Although frequencies are the most established lexical predictors of lexical processing, it should be noted that there are other indices of words’ occurrences in spoken and written texts which likely influence lexical representation and acquisition. We have shown that CCLOOW CD could also predict children’s word and character reading, but the effects were not compared to that of frequency. The two indices were often separately analyzed due to high correlation, yet it is possible to disentangle their effects by examining an alternative measure of CD – semantic diversity (SD). SD considers the content rather than the number of documents in which word occurs to capture context-dependent variability in word meaning (Hoffman et al., 2013; Jones et al., 2012). Importantly, some has found that SD outperformed WF and CD in predicting naming and lexical decision latencies in adults (Chang & Lee, 2018; Hoffman et al., 2013; Jones et al., 2012; Jones et al., 2017) and children (Hsiao & Nation, 2018). Future work should also consider indices such as SD to measure how variability in words’ meaningful occurrences in context influences children’s reading and learning to read in Chinese.

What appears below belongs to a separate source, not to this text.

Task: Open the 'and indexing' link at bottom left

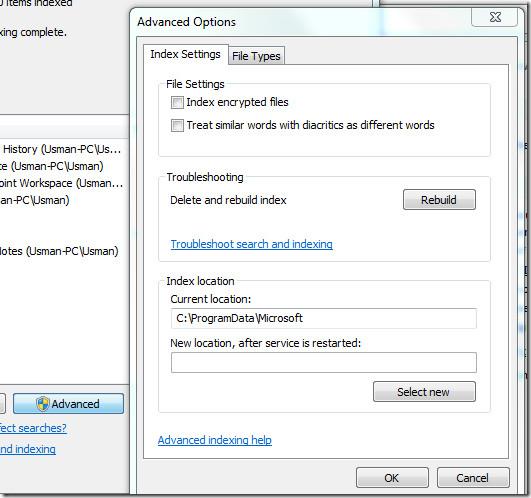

The CCLOOW database is accessible online at https://www.learn2read.cn/ccloow. Statistics of frequency, contextual diversity, word length, syntactic category are provided for characters, non-lemmatized POS-tagged words, and lemmatized words. Search functions are made available to tailor to the needs of users. In the future, we plan to include other lexical and sublexical variables to provide a comprehensive account of the characters and words in the language environment of young Chinese children from early to late childhood.